The following questions are helpful in determining the possible causes of genital redness, itching, discharge, or irritation:

  • Is the child completely toilet trained? If not, how often does she wear diapers, and what kind of diapers are worn? Ultra-absorbent disposable diapers can hold urine and feces close to the skin for hours without the parent realizing that the diaper needs to be changed.
  • If out of diapers, how is the child bathed? Does she take showers or baths? Does she play in a tub with bubble bath or shampoo suds? What kind of soap is used? Does the mother or caregiver scrub the genital area with soap or a washcloth? Bubble bath, shampoo, perfumed soaps, and vigorous scrubbing can cause irritant vulvitis.
  • Does the child wear cotton or nylon panties? Does she often wear Lycra clothing or other types of clothing that restrict air circulation to the genital area? Does she like to wear her wet bathing suit all day? Nylon, Lycra, and other occlusive materials can cause genital irritation after prolonged wear.
  • Is the child recently toilet trained? If so, does her mother or other caregiver still help her with hygiene after a bowel movement? If the child cares for her own toilet needs, does her mother or caregiver frequently find streaks of stool on the child’s underwear? Fecal soiling can cause irritant vulvitis. Does she wipe front to back?
  • Has the caregiver noticed a bad odor from the genital area or seen dark discharge on the panties? (See Vaginal Discharge.)
  • Does the child frequently complain of itching in the genital and anal area, or does the caregiver observe her to be constantly scratching or rubbing herself in that area? (See Vaginal Itching.)
  • Does the child have eczema, allergic rhinitis, or diarrhea, or has she had recent upper respiratory infections? These could explain itching, irritation, or discharge.
  • Has the caregiver ever noticed the child trying to insert objects into her own vagina? (See Vaginal Discharge.)
  • Has the caregiver ever noticed blood on the child’s underwear or after wiping? (See Vaginal Bleeding.)
  • Does the caregiver have any concerns about possible sexual abuse based on the child’s statements or sexualized behaviors? (See the eMedicine article Child Abuse & Neglect: Sexual Abuse.)

Physical examination

To perform a careful genital inspection, the following are necessary:

  • A clinician who has time, knowledge, and skill with children
  • A relaxed or distracted child (Books read by the mother or caregiver are great sources of distraction.)
  • A good light source

If vaginal discharge is evident upon examination, obtain cultures using small urethral swabs (calcium alginate, Dacron, or cotton) moistened with sterile saline. A wet mount slide, routine vaginal culture, and cultures for gonorrhea and Chlamydia can be obtained. A nucleic acid amplification test may also be used to detect gonorrhea and Chlamydia, either from a urine sample or a vaginal swab, but the current criterion standard for diagnosis in cases of suspected sexual abuse is still culture.
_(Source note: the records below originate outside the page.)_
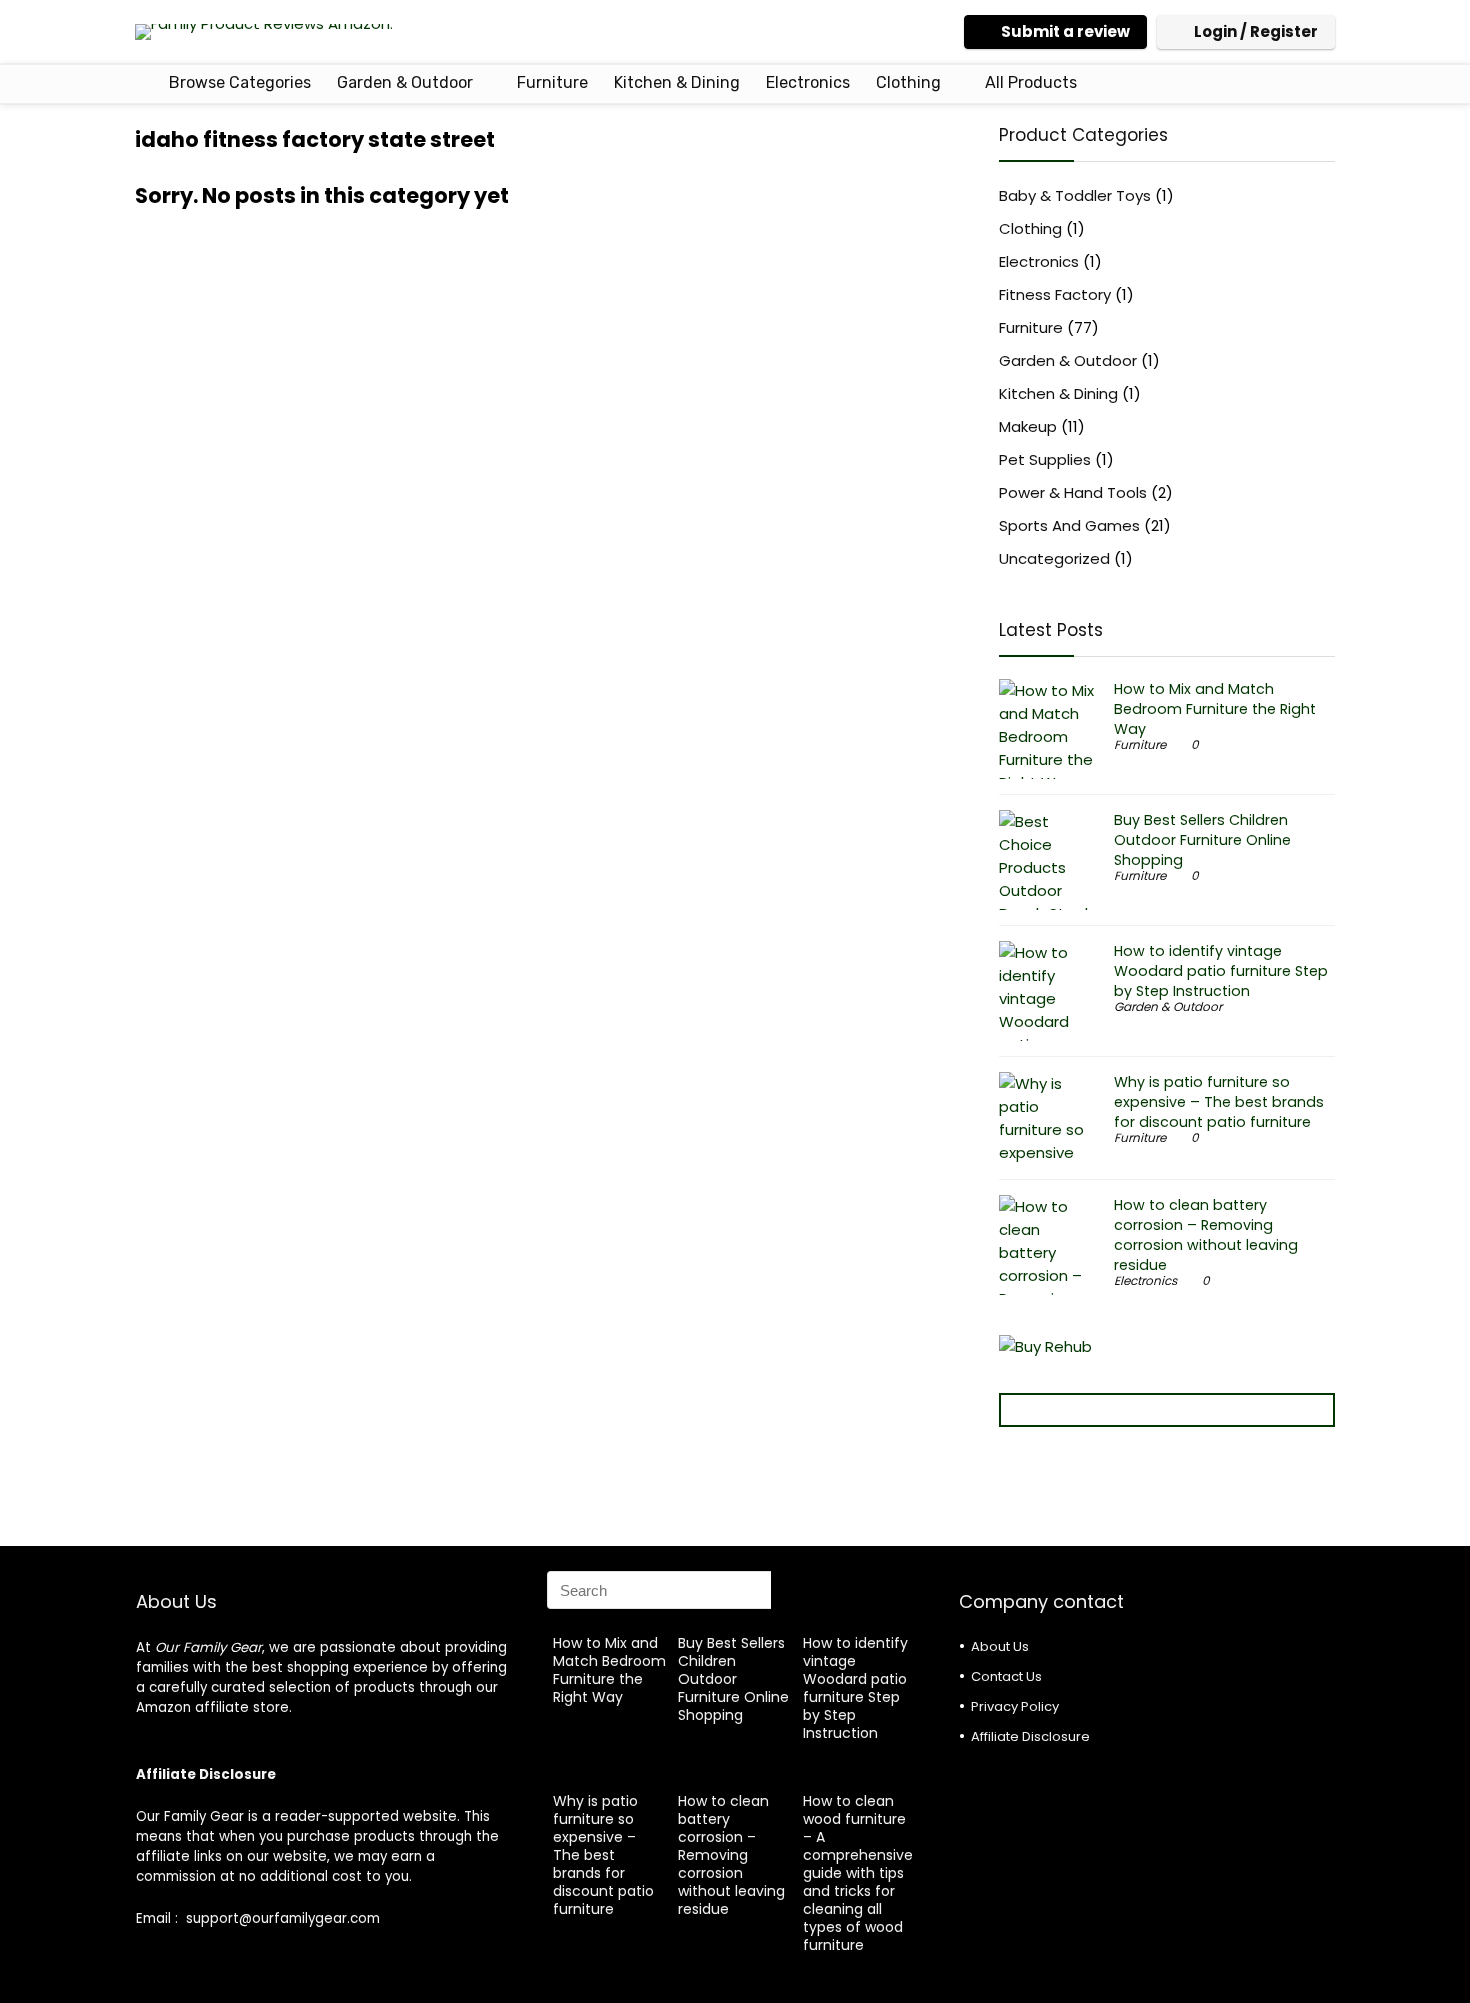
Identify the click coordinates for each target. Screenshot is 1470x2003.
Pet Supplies (1045, 459)
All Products (1031, 82)
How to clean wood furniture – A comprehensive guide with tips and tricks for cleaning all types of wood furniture (858, 1873)
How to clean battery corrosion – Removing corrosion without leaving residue (1206, 1235)
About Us (1000, 1646)
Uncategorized (1054, 558)
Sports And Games (1069, 525)
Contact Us (1006, 1676)
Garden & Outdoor (405, 82)
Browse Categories (238, 82)
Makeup (1028, 426)
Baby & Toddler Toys (1075, 195)
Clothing (908, 82)
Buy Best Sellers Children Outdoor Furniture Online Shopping (1202, 840)
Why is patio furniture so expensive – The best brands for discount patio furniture (1219, 1102)
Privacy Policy (1015, 1706)
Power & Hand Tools (1073, 492)
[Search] (792, 1590)
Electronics (808, 82)
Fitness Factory (1055, 294)
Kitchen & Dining (677, 82)
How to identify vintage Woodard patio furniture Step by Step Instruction (1221, 971)
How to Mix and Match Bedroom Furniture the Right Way (1215, 709)
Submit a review (1065, 31)
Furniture (552, 82)
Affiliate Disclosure (1030, 1736)
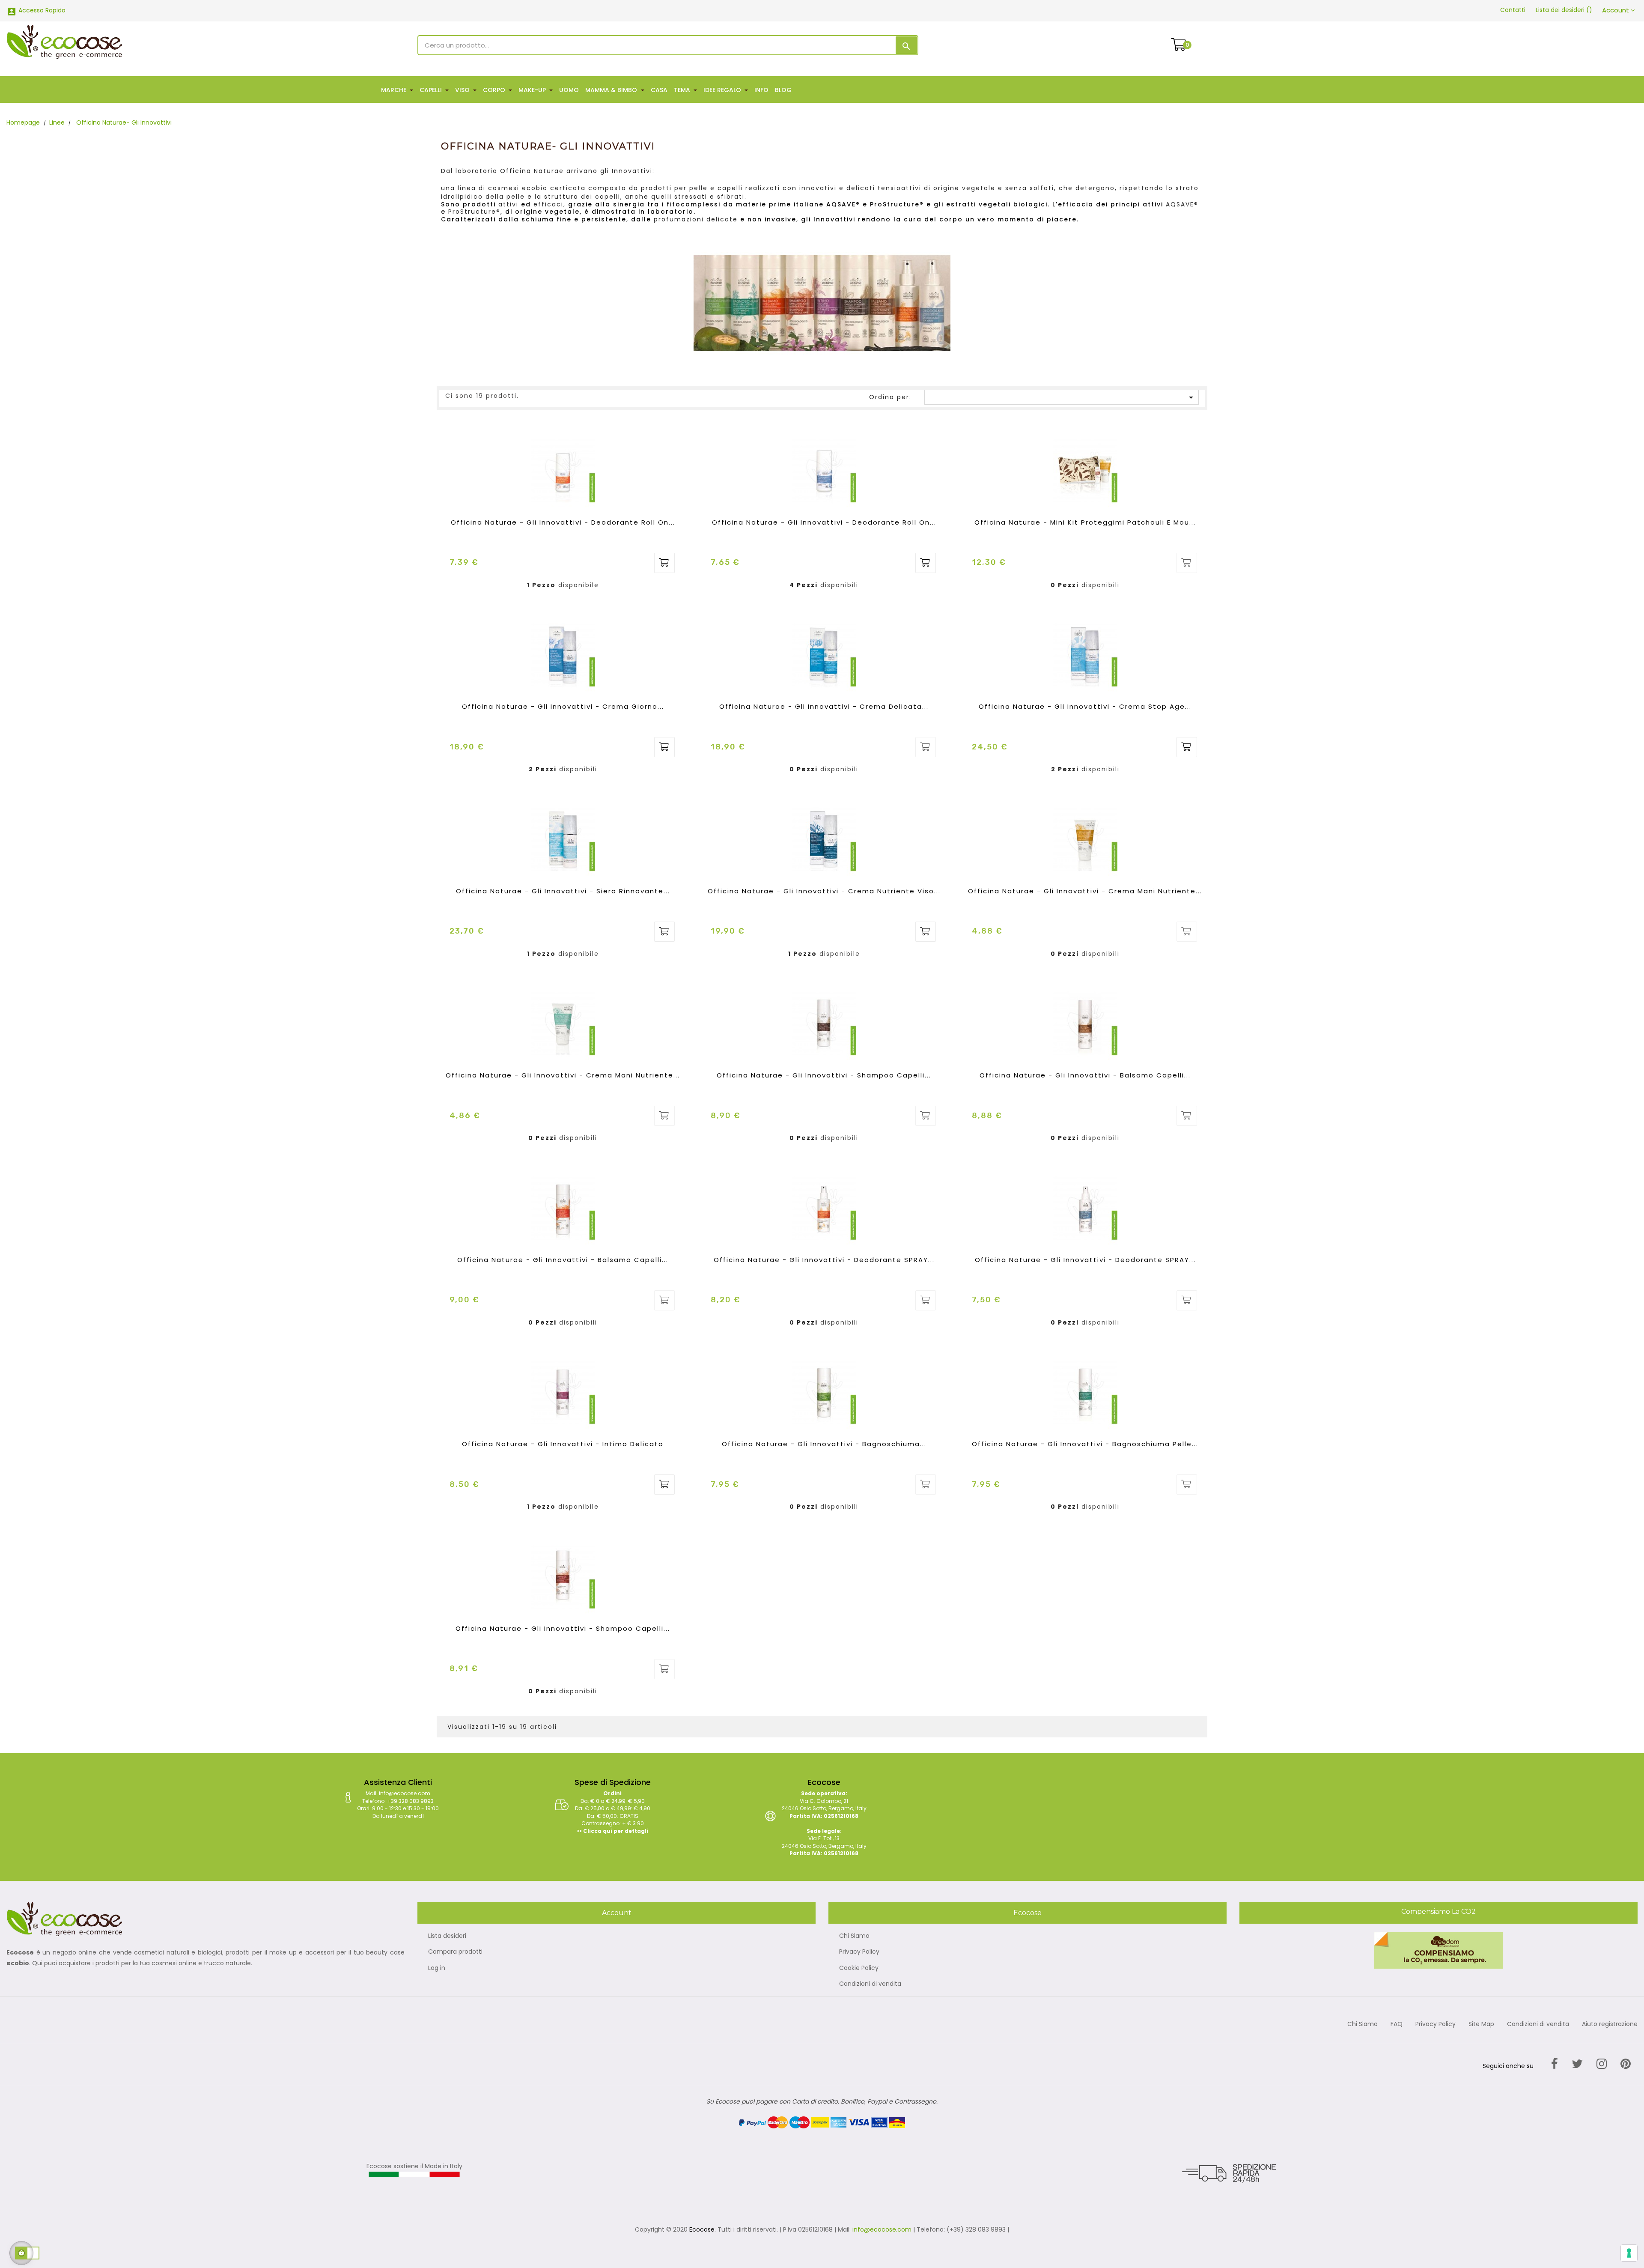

Nucleic acid amplification tests are very sensitive and generally yield a low false-positive rate; however, if the urine nucleic acid amplification test findings are positive for either gonorrhea or Chlamydia, the child should be asked to return for a repeat test with a different type of nuclear acid amplification if Chlamydia cultures are not available. See the recommendations from the Centers for Disease Control and Prevention.

One position for the patient while the physician is conducting the examination is lying on her back on the examination table in the supine frog-leg position with her knees bent and the soles of her feet touching. The labia majora are then gently spread laterally using separation or grasped and pulled forward toward the examiner using labial traction. In this way, the hymen and vestibular tissues are clearly identified.

If the hymen fails to open up with labial traction to reveal the hymenal opening or if vaginal cultures need to be taken, the child can be turned over and placed in the prone knee-chest position. In this position, cultures can be taken with a urethral swab from the vagina without touching the hymen and causing pain and without the child being alarmed by the sight of the swab.